3.2 Survey Instrument
A 57-item questionnaire was used in this research study. The questionnaire was divided into two sections: Sect. 1 was designed for demographic data, and Sect. 2 was designed for constructs which were designed to measure the behaviours and attitudes of learners towards distance learning, as shown in Table 2a&b. A seven-level Likert scale is used, with 1 corresponds to strongly disagree and 7 to strongly agree. Examples of some selected items from the E-learning Effectiveness construct is given below:
Agree to certain extent
Disagree to certain extent
E-learning makes it easier for me to understand educational content in a better way than face-to-face education
E-learning allowed me to interact with educational materials in a better way than face-to-face education
E-learning has allowed me to obtain a higher amount of information and knowledge than the face-to-face education
The questionnaire’s final draft incorporated eight demographic variables and six constructs that were carefully chosen to trace students e-learning perceptions from several perspectives. There were at least 5 indicators per construct. The items measuring student engagement were adapted from Sun and Rueda’s (2012) validated instrument and, while the items assessing learners acceptance were informed by TAM work (Davis, 1989; Venkatesh & Bala, 2008) and sub-divided into perceived usefulness, ease of use, and intent of continuous usage.

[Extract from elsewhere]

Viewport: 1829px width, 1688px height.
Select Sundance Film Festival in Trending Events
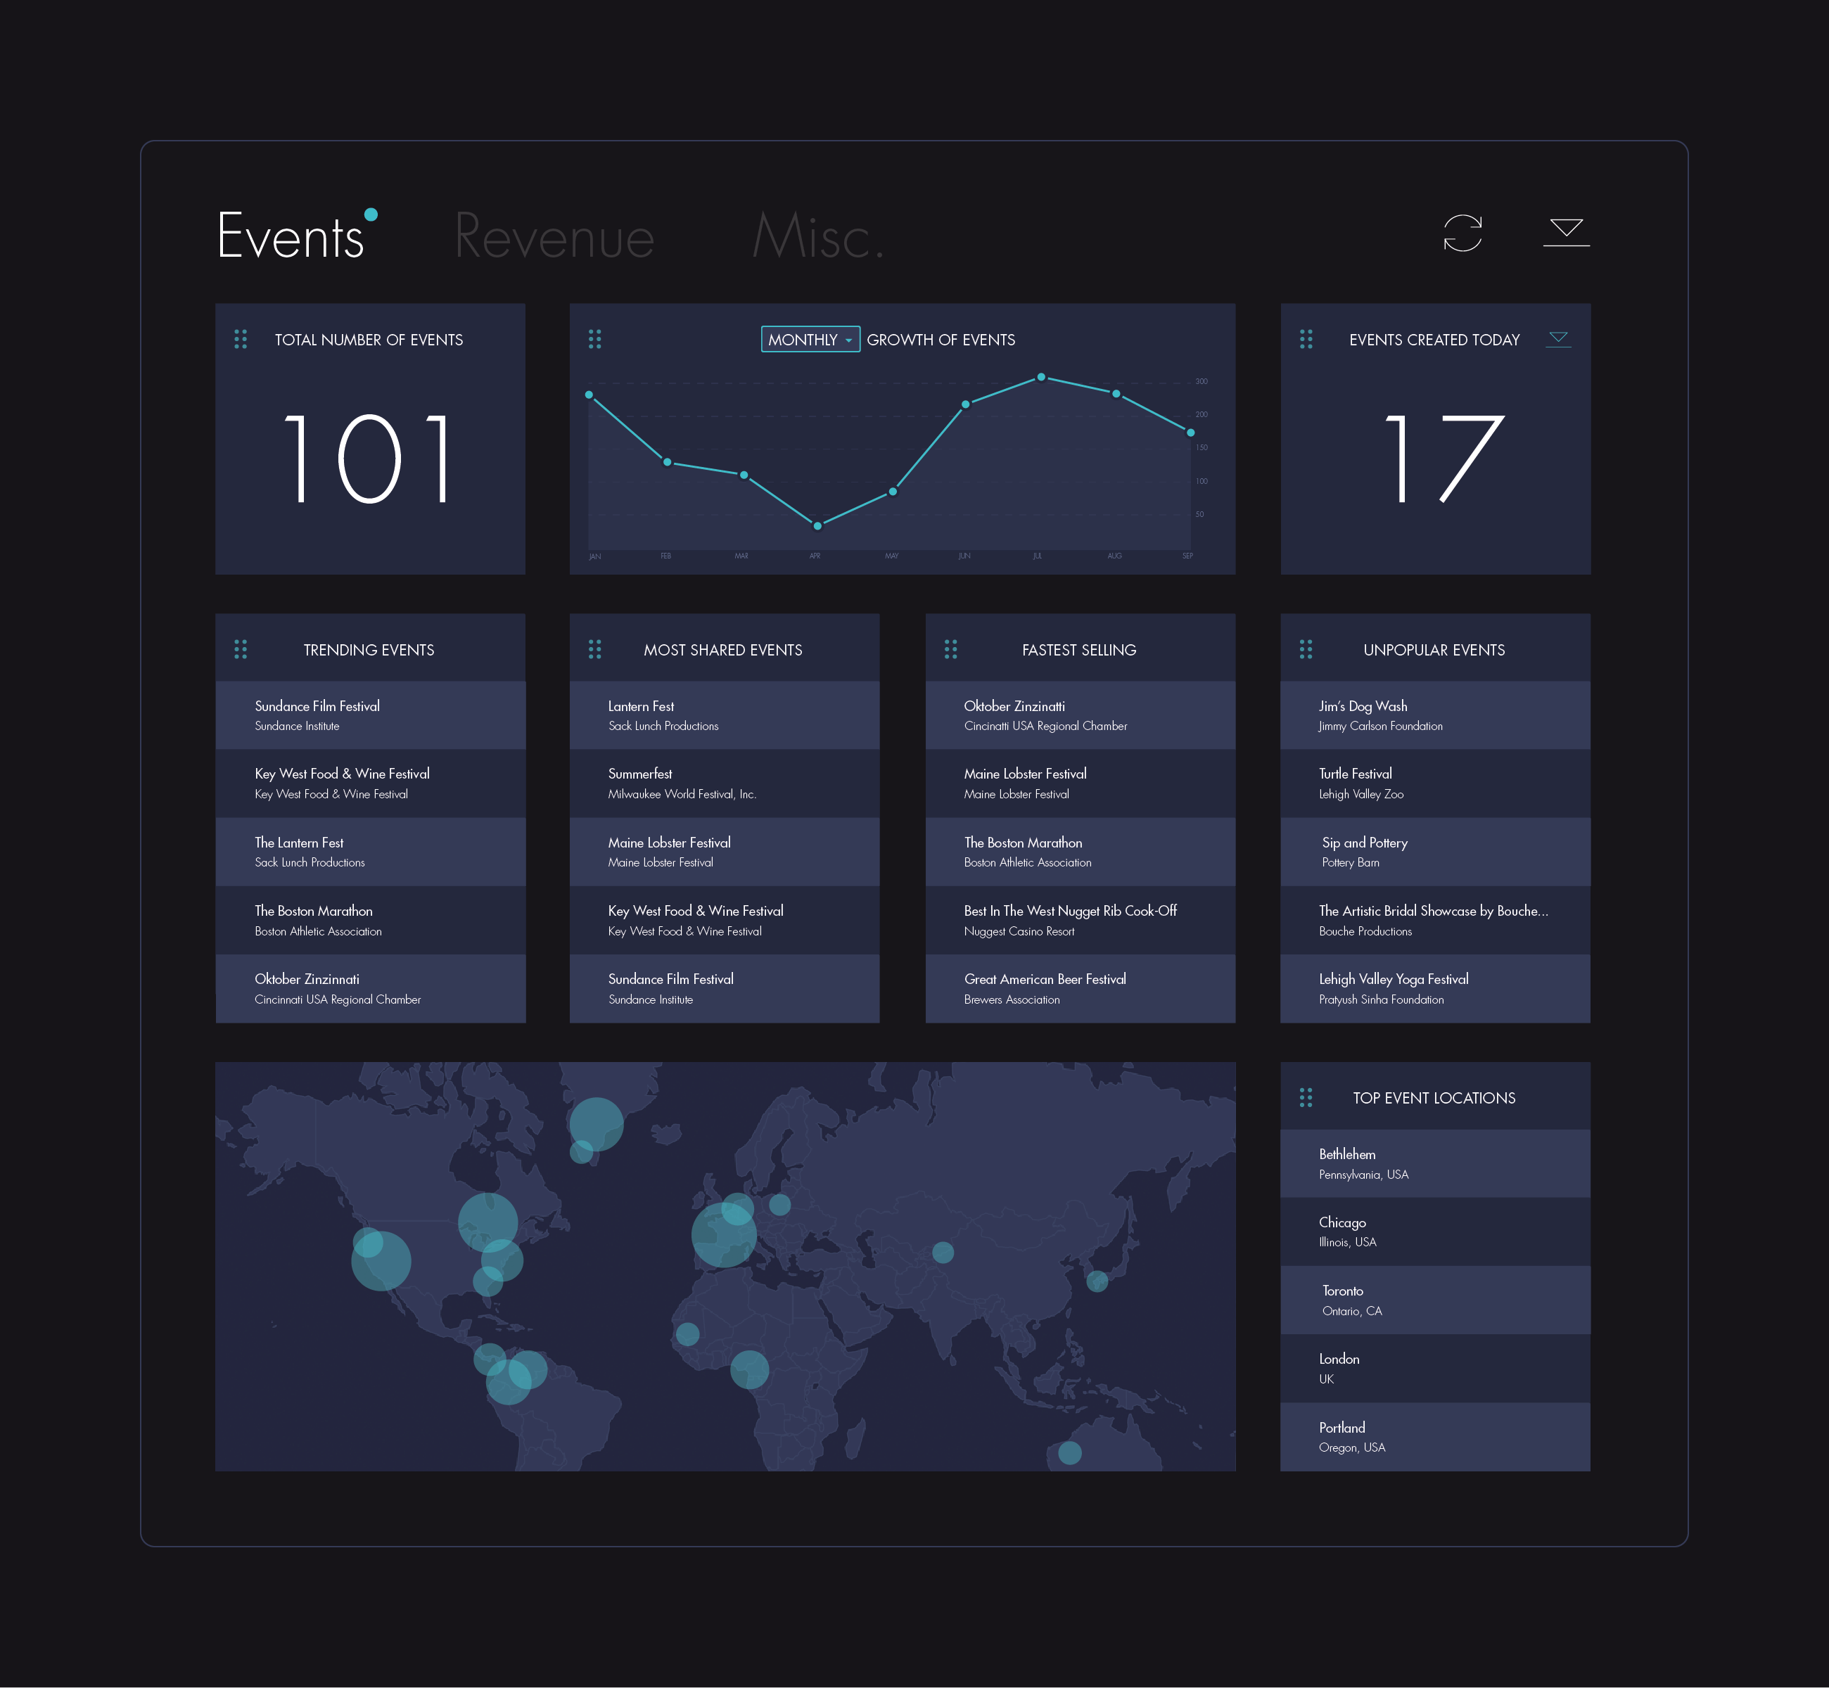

Table 1 below displays the distribution of survey items, and describe their reliabilities. On average the questionnaire took 15–20 min to be filled by learners.
3.3 Reliability Analysis
Reliability is the degree to which a measure of a construct is consistent or reliable. In other words, if we use this scale to measure the same concept over and over again, it should roughly give the same results each time, assuming the underlying phenomenon does not change. To make sure that the items are true representative of their indicated constricts, internal consistency reliability tests were performed over all constructs. Internal consistency reliability is a measure of consistency between different items of the same construct. If a multiple-item construct measure is directed to respondents, the extent to which respondents rate those items in a similar manner is a reflection of internal consistency. Cronbach’s Alpha, was used to assess the items internal consistency of each construct. In other words, the higher the α coefficient, the more the items have shared covariance and probably measure the same underlying concept. A Cronbach’s value greater than 0.7, according to Nunnally (1978), indicates that the construct has indeed high level of internal consistency of measuring the same concept, and therefore it is reliable. Cronbach’s a coefficient for the 6 constructs were calculated using SPSS reliability tests, and recorded in Table 1, which reveals that all constructs are reliable with coefficients ranging from 0.723 (E-learning Environment) to 0.883 (Level of Interactivity), showing a high level of reliability
3.4 Validity Analysis
Validity of construct, or scale refers to the extent to which a measure adequately represents the underlying concept it is intended to measure. Validity can be assessed using theoretical or empirical approaches, and should ideally be measured using both approaches. Theoretical assessment of validity focuses on how well the idea of a theoretical construct is translated into or represented in an operational measure, which is performed with the assistance of experts. This type of validity has been performed by the research team, as the study is conducted in close cooperation with the Palestinian ministry of education. The questionnaire with all its constructs were carefully reviewed by the ministry experts and officials., and they were approved by them before they were used in data collection
The other kind of validity test, the empirical test, examines how well a given measure relate to one or more external criterion based on empirical observations. In our study we decided to use two types of empirical validity analysis, these are convergent and discriminant validity tests. Convergent validity refers to the closeness with which a measure relates to (or converges on) the construct that it is supposed to measure, and discriminant validity refers to the degree to which a measure does not measure (or discriminates from) other constructs that it is not supposed to measure. According to Campbell & Fiske (1959), these two types of validity test guarantee the validity of the constructs used in the study. The degree of shared variance of the indicators assessing a proposed construct is defined as convergent validity, and it is estimated using the items’ standardized factor loadings, composite reliability (CR), and average variance extracted (AVE). Acceptable convergent validity, according to Bagozzi and Yi (1988), requires a factor loading greater than 0.7, a CR greater than 0.6, and an AVE greater than 0.5. As demonstrated in Table 1, all constructs included in the study meet these criteria and thus considered to have adequate convergent validity. The degree to which various constructs’ measures are unrelated to each other’s is called discriminant validity. This kind of validity can be constructed when the square root of the construct’s AVE value is greater than its correlation coefficients with other constructs, as stated by Fornell and Larcker (1981). All of the questionnaire’s constructs have square-root of AVE values between 0.879 and 0.928, which are all greater than the relevant correlation coefficients of the construct with other constructs. As a result, the discriminant validity of the questionnaire is also established
In establishing the reliability and validity of the constructs used in the study, data were collected from a sample of 342 students. The phase also included items optimization for each constructs, before the constructs were used in the collection of the main data set.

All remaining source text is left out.